Starting from scratch and funding his business every step of the way, Mustafa Koita, founder of Koita dairy products shares ingredients of taking a start-up to dizzying heights of success
Mustafa Koita, the founder of Dubai-based dairy manufacturer Koita is not willing to sell his company despite receiving “major offers on a weekly basis”.
In an exclusive interview with Arabian Business the self-financed businessman outlined that his business is “too close to his heart” to consider accepting any offer.
“I want to keep hold of the company at least for the foreseeable future. We get offers every week for substantial amounts of money, which is not something I need at this stage,” said Koita who has enjoyed a 370% growth in online sales over the last few months.
Koita’s popularity in the UAE alone – one of 10 countries it operates in – has soared ever since it began trading seven years ago. The company imports anywhere between 250,000 to 500,000 litres of milk on a monthly basis. In comparison, Koita recalls importing a container with 10,000 litres of milk when he first started. “We would do 5,000 litres a month then.”
Navigating Covid-19 challenges
Koita was speaking to Arabian Business regarding the company’s recent success, growth, and plans for the future. He revealed how the company was able to navigate a shaky economy during the height of the pandemic.
“I was scared at the outset” said Koita whose product is manufactured exclusively by suppliers in Italy, one of the countries severely impacted by Covid-19.
Logistics costs went up by 20% but the fact that food suppliers and grocery stores remained open was a “blessing in disguise” for the plant-based dairy manufacturer.
The supplier base in Italy continued operating as normal given the authorities in Italy were not willing to shut down the staple industry of its citizens.
“We weren’t on a golden run and did face challenges in the Philippines where food stores were closed,” Koita says.
Koita came up with a plan in conjunction with its distributors in the Phillipines getting a direct to consumer (DTC) delivery model up and running within four days. “We helped them set it up and gave them some funding as well because it was critical to get things back up as soon as possible.”
Such has been the success of the DTC model that it continues to be a major sales driver long after stores opened. “We would have applied that model in any other country we faced similar challenges.”
Lessons for entrepreneurs
Koita says the company was able to adapt quickly despite hurdles cropping up at different times. Koita explains: “We are also able to stay agile with our business. But most importantly it’s important to have a good sense of humour, which is something no business school teaches aspiring entrepreneurs. You need to be able to laugh some of the things off, or you will not be able to make it.
“During the Covid-19 situation there have been elements of positivism in our business, in a sense business has been great during this period.

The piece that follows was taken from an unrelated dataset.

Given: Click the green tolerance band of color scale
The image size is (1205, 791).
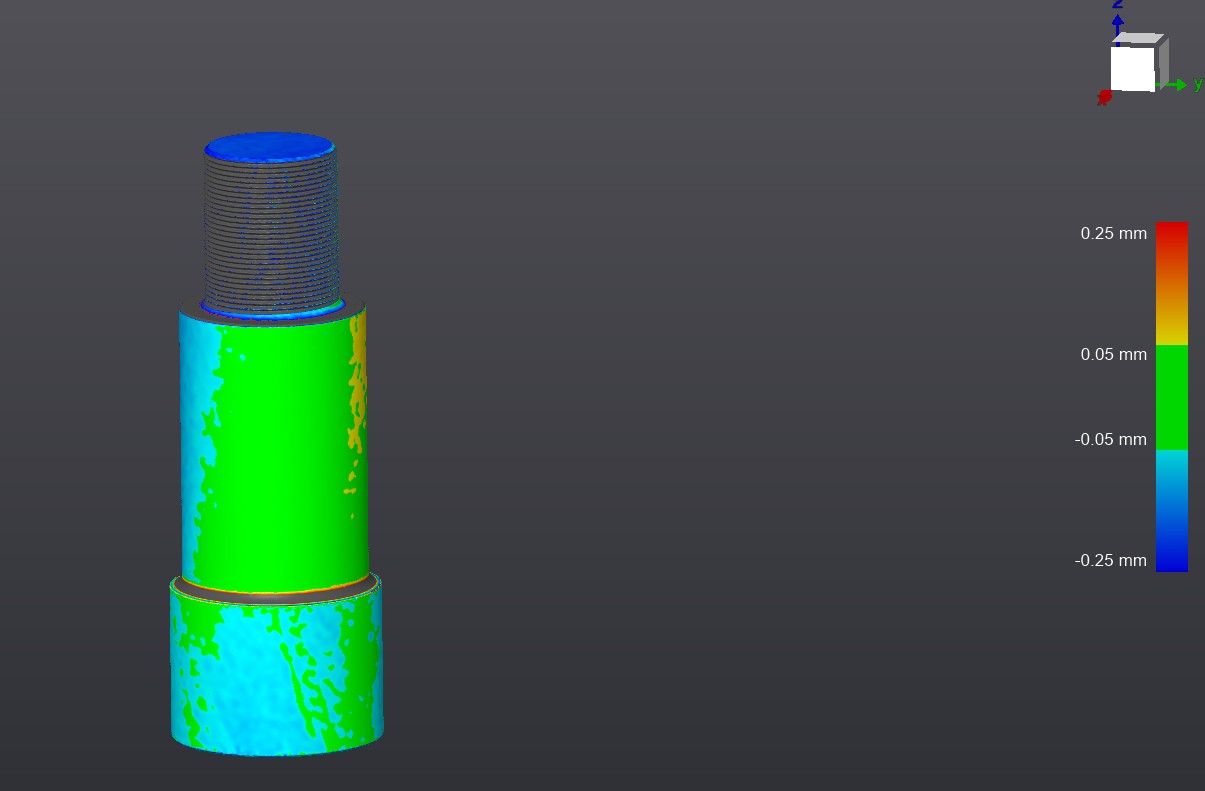Looking at the screenshot, I should click(1171, 397).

But if we go back in time, the first three years were extremely challenging, there were times I felt we were going under.”
For Mustafa, failure wasn’t an option and he believes that early childhood plays a huge part in an entrepreneur’s business style. “I have always wanted to be a successful entrepreneur. The tougher you’re personal life and the more insecurities you have as a kid those can either bury you, or be your assets to succeed.”

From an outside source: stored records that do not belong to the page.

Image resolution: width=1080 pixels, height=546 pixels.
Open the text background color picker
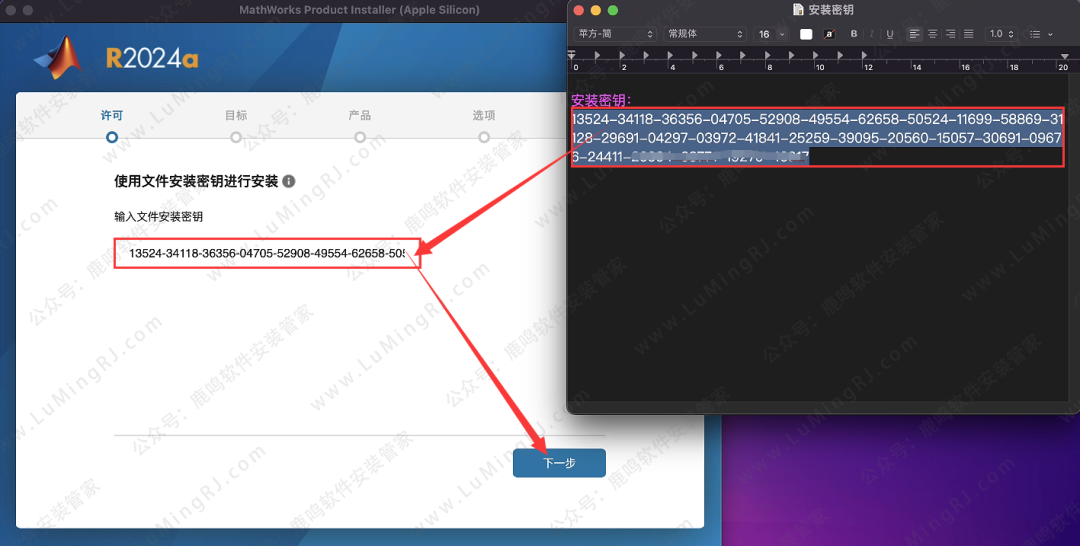click(x=829, y=34)
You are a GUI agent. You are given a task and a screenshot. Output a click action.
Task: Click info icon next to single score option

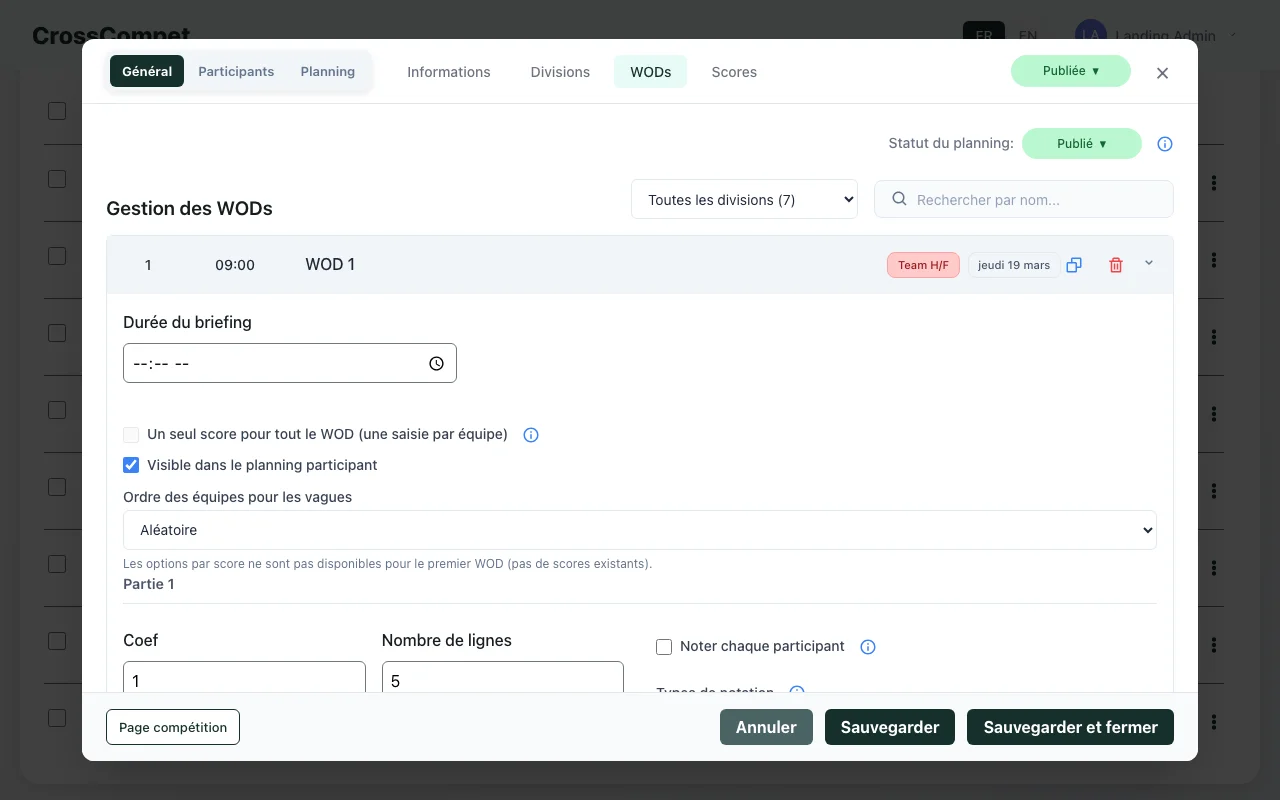531,435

The company’s seven year journey can be broken up in two halves, the first three years Koita incurred small loses and or broke even on certain occasions. “For the next four years we have been in the green, and it is a really good feeling,” says an elated Koita.
The business has also grown exponentially, despite not receiving any outside funding, with the company now on the doorstep of the “strategic” US market. Funding is not necessary to grow, according to Koita and he explains how. “There’s a huge fallacy in the business world that you need cash to scale, there’s nothing further than the truth. No matter what industry you are in, you can scale your business and grow via self-financing.”
A slower growth flattens the trajectory of risk and also ensures sustainable growth of the business. Koita launched two products which were available in as many stores at the outset.
“Growing slow is quite palatable but you have to ensure key elements are bolted in place. Firstly, on the supply side you don’t have to launch with a diverse portfolio of products. Secondly, when it comes to presence, you don’t need to be in the entire UAE at launch, or in all GCC countries within six months.”
Building an empire
Koita wants the business to pass from one generation to the next, he believes he has the right ingredients to pull it off. “I want my three children to work in the family business, and their children to get involved as well. It’s my dream for the family to manage the company in any way, shape or form.”
“Five years into owning the company we were approached by a large European dairy company who wanted to buy us out. I had the opportunity to take up the offer that would open up a multi-million dollars coming opportunity. I decided to hold on to the business instead.”
While money is a luxury that Koita can do without for the long term, he doesn’t rule out the possibility of joining hands with a company that can help with know-how.
“If we did [hypothetically] sell a piece of the business it wouldn’t be for monetary gains, rather for the know-how of a major dairy tycoon that can help us grow our operations,” he reveals.